Given $X_n:(\Omega,\mathbb{P}) \rightarrow \mathbb{R}$ a sequence of i.i.d. random variables, we define a path space $(\mathbb{R}^\mathbb{N} = \tilde\Omega, \mathcal P)$ where $X_n:\Omega \rightarrow \mathbb{R}$ and the projection maps $Y_n: \tilde \Omega\rightarrow \mathbb{R}$ where $Y_n(\tilde \omega) = \tilde \omega_n$ have the same law $$\mathbb{P}(X_1\in B_1, \cdots, X_n \in B_n) = \mathcal{P}(Y_1\in B_1, \cdots Y_n\in B_n)$$ where $B_1, \cdots B_n$ are Borel sets of $\mathbb{R}$.

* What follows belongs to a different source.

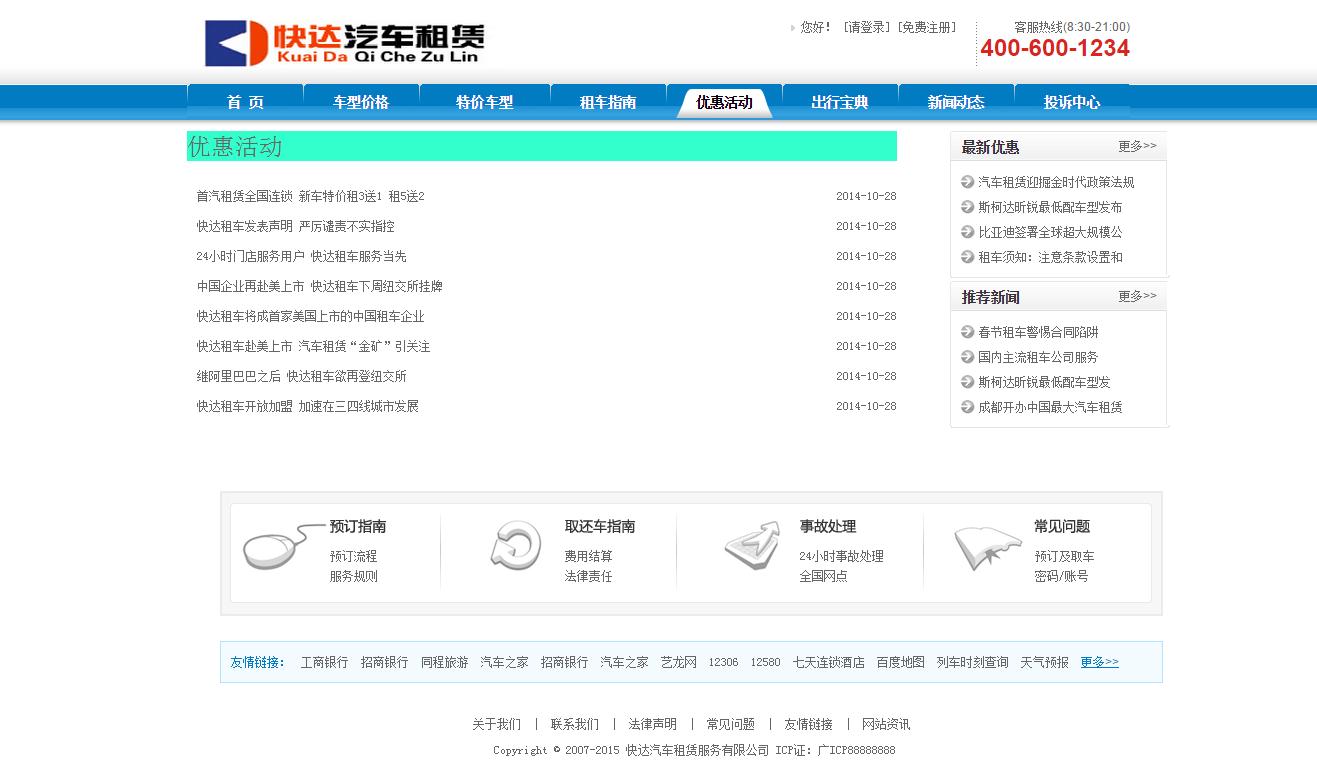Image resolution: width=1317 pixels, height=773 pixels.
Task: Click arrow bullet next to 春节租车警惕合同陷阱
Action: tap(967, 332)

Let $T$ be the shift operator on $\tilde \Omega$, it is measure preserving because $X_n$'s have the same distribution, it is ergodic from Kolmogorov $0$-$1$ law.
Apply ergodic theorem, we use $Y_1\in L^1(\tilde \Omega)$, $$\frac{1}{n}\sum_{k=1}^{n} Y_k\left(\tilde\omega\right)=\frac{1}{n}\sum_{k=0}^{n-1} Y_1\left(T^k\tilde \omega\right) \rightarrow \mathcal E[Y_1] \quad \mathcal P \text{ - a.s.}$$
We know $Y_k$ and $X_k$ have the same distribution, and $\mathcal E[Y_1] = \mathbb{E}[X_1]$, but how do we get $$\frac{1}{n}\sum_{k=1}^{n} X_k\left(\omega\right)\rightarrow \mathbb{E}[X_1]\quad \mathbb{P}\text{ -a.s.}$$ from $$ \frac{1}{n}\sum_{k=1}^{n} Y_k\left(\tilde\omega\right) \rightarrow \mathcal E[Y_1] \quad \mathcal P \text{ - a.s.}?$$
As Shalop said, it is due to the fact that $(X_k)_{k \in \Bbb N}$ has the same distribution as $(Y_k)_{k \in \Bbb N}$. Indeed, let $C\subset\mathbb R^{\mathbb N}$ be the set of the sequences converging to $0$ and let $C'$ be the set of sequences $\left(x_k\right)_{k\geqslant 1}$ such that $\left(n^{-1}\sum_{k=1}^nx_k\right)_{n\geqslant 1}\in C$. Then $C'$ is a Borel subset of $\mathbb R^{\mathbb N}$. The assertion $$\frac{1}{n}\sum_{k=1}^{n} X_k\left(\omega\right)\rightarrow \mathbb{E}[X_1]\quad \mathbb{P}\text{ -a.s.}$$ means that $\mathbb{P}\left( \left(X_k-\mathbb E\left[X_1\right] \right)_{k\geqslant 1}\in C'\right)=1$. Using equality of laws, we derive that $\mathcal{P}\left( \left(Y_k-\mathbb E\left[X_1\right] \right)_{k\geqslant 1}\in C'\right)=1$ and since $\mathbb E\left[X_1\right]=\mathcal E\left[Y_1\right]$, the wanted conclusion follows.